» Work task
Whenever "size" appears in a line, please copy that line from the data.

» Data to examine
----------

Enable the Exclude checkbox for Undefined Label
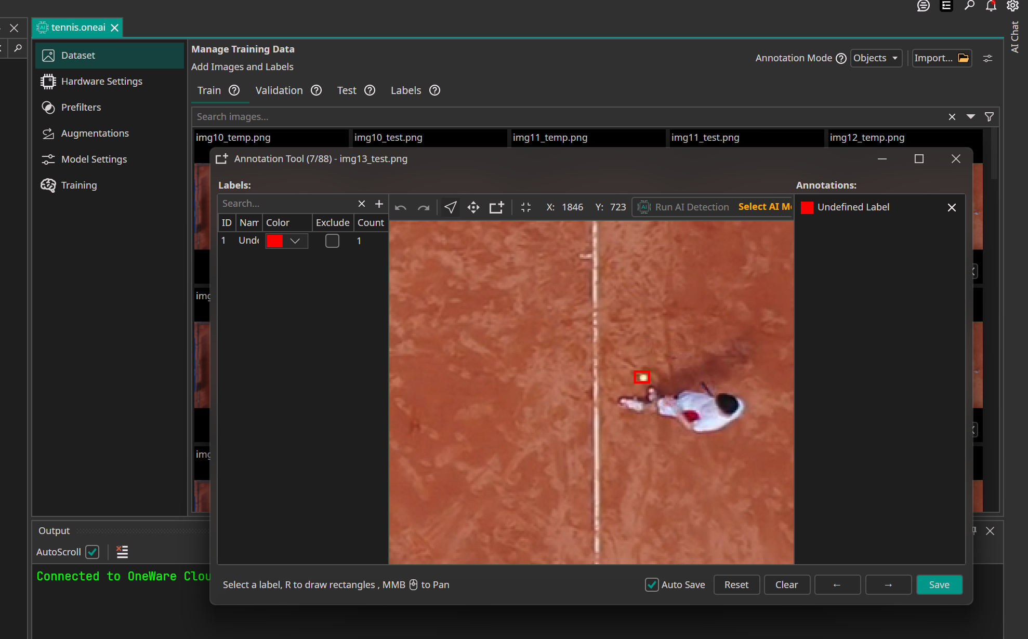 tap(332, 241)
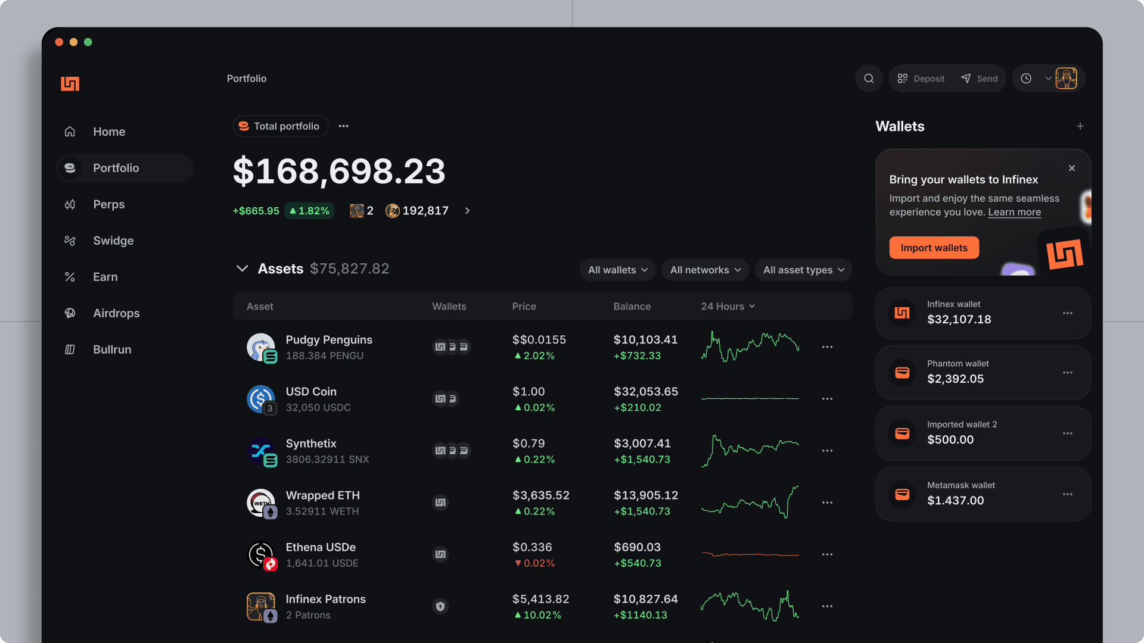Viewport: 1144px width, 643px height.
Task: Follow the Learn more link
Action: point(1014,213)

----------

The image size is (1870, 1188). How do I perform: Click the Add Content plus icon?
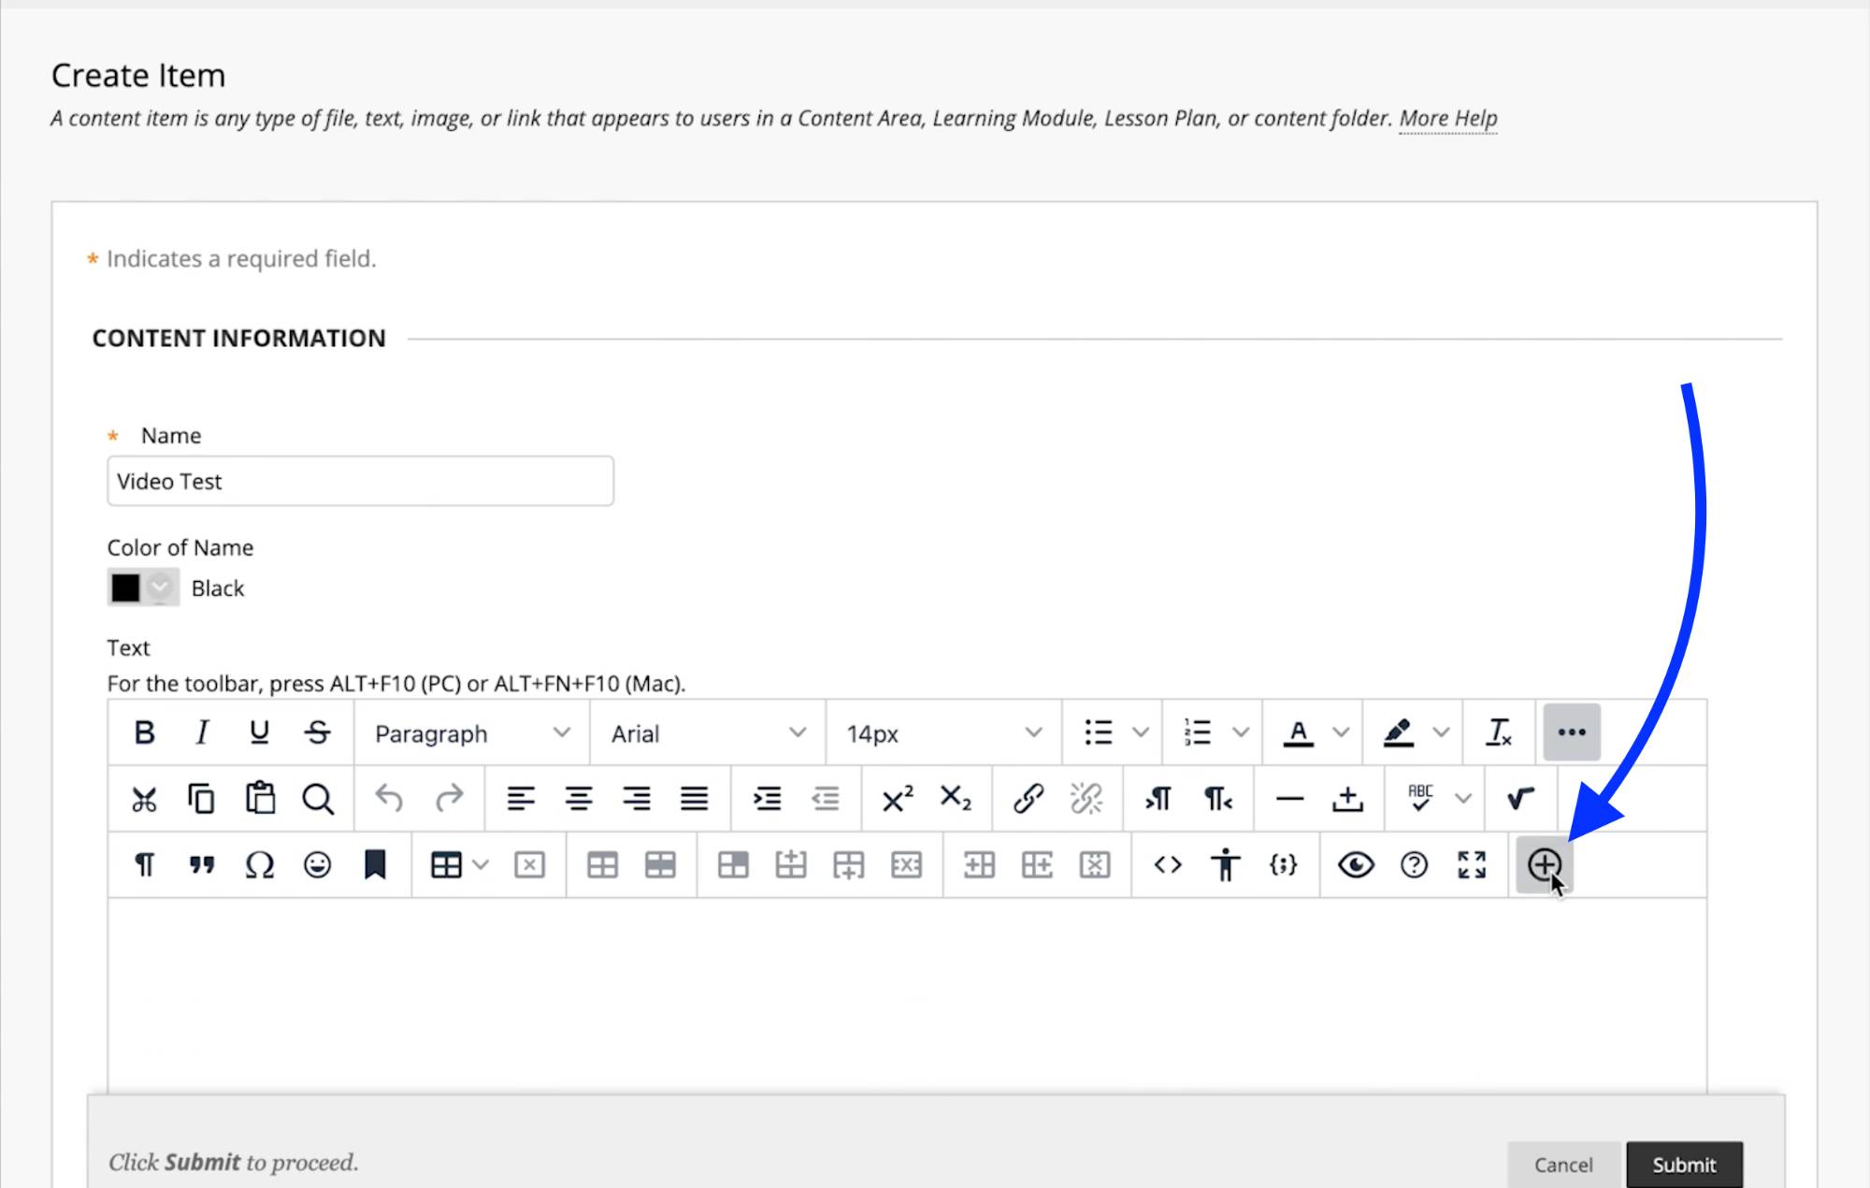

----------

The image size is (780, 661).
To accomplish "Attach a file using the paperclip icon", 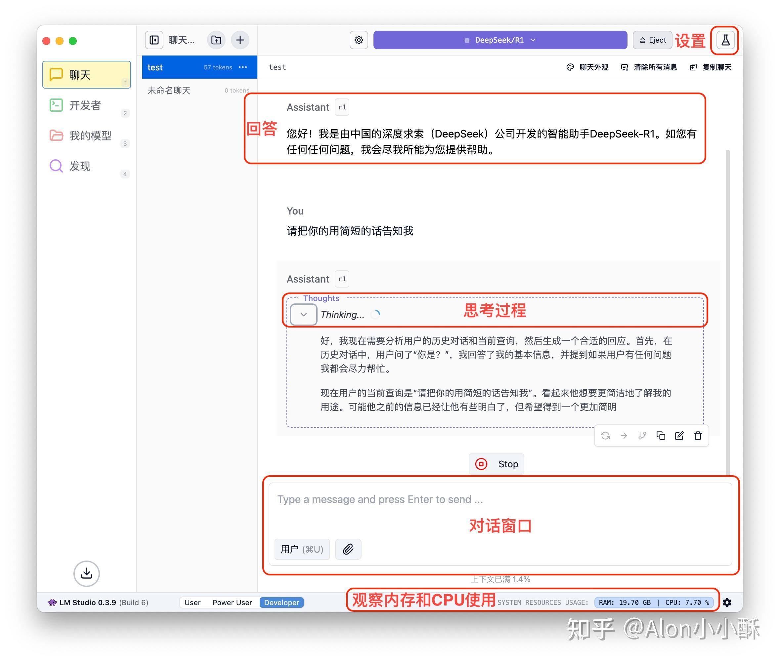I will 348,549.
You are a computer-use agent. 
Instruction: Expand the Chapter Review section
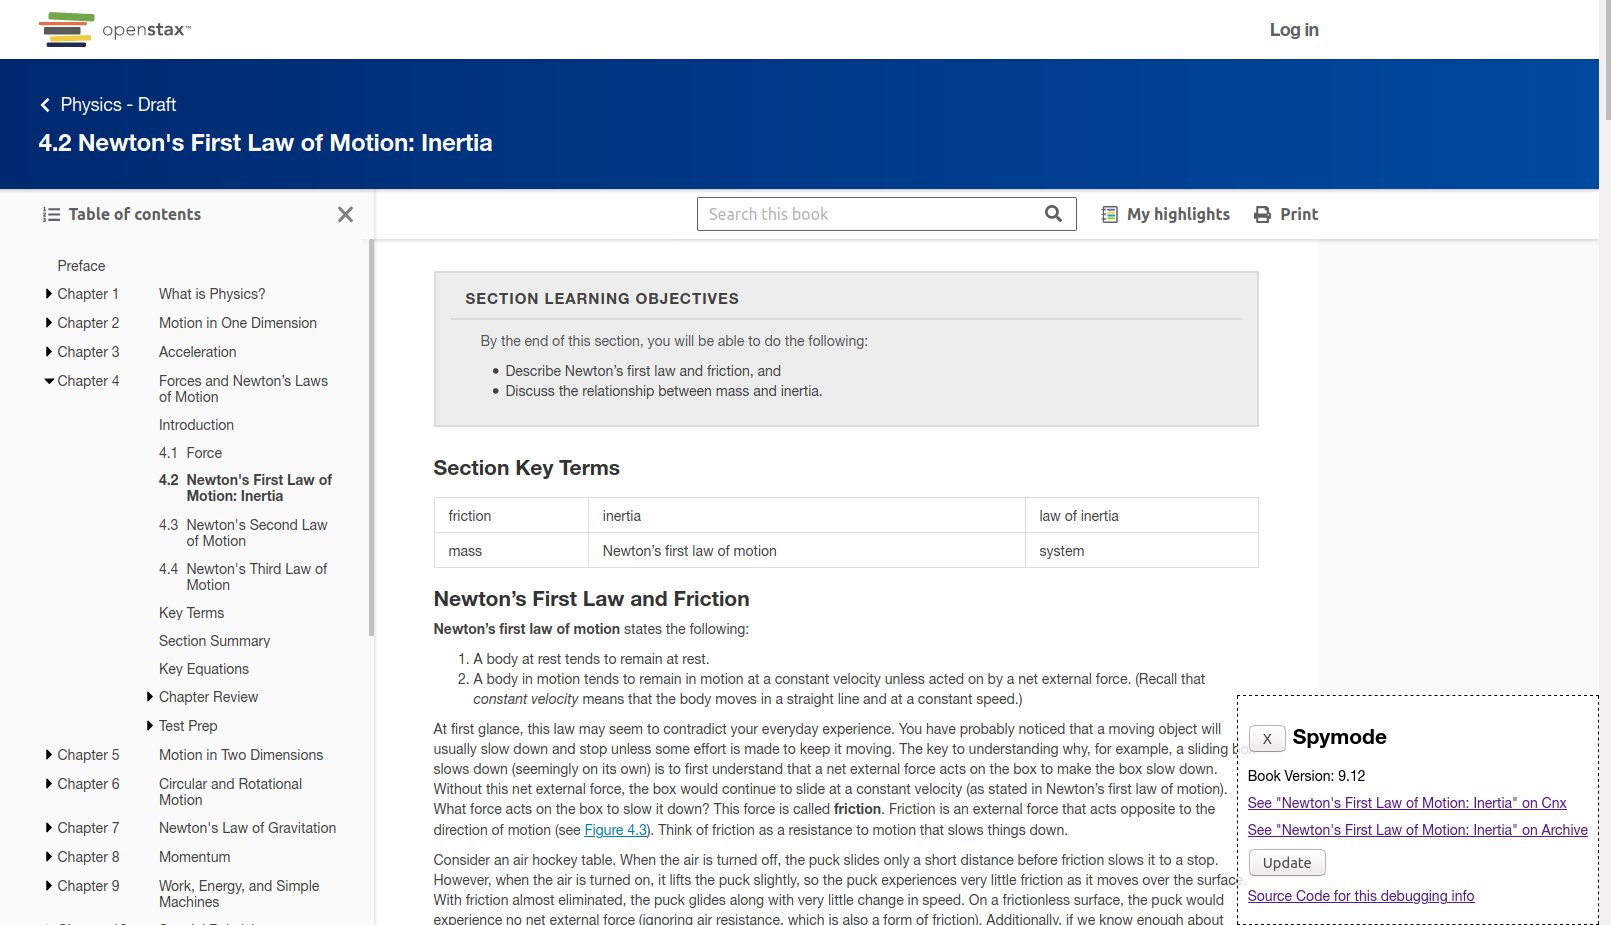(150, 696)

----------

» The answer
The image size is (1870, 1188). How do I perform: Click the Add Content plus icon?
The image size is (780, 661).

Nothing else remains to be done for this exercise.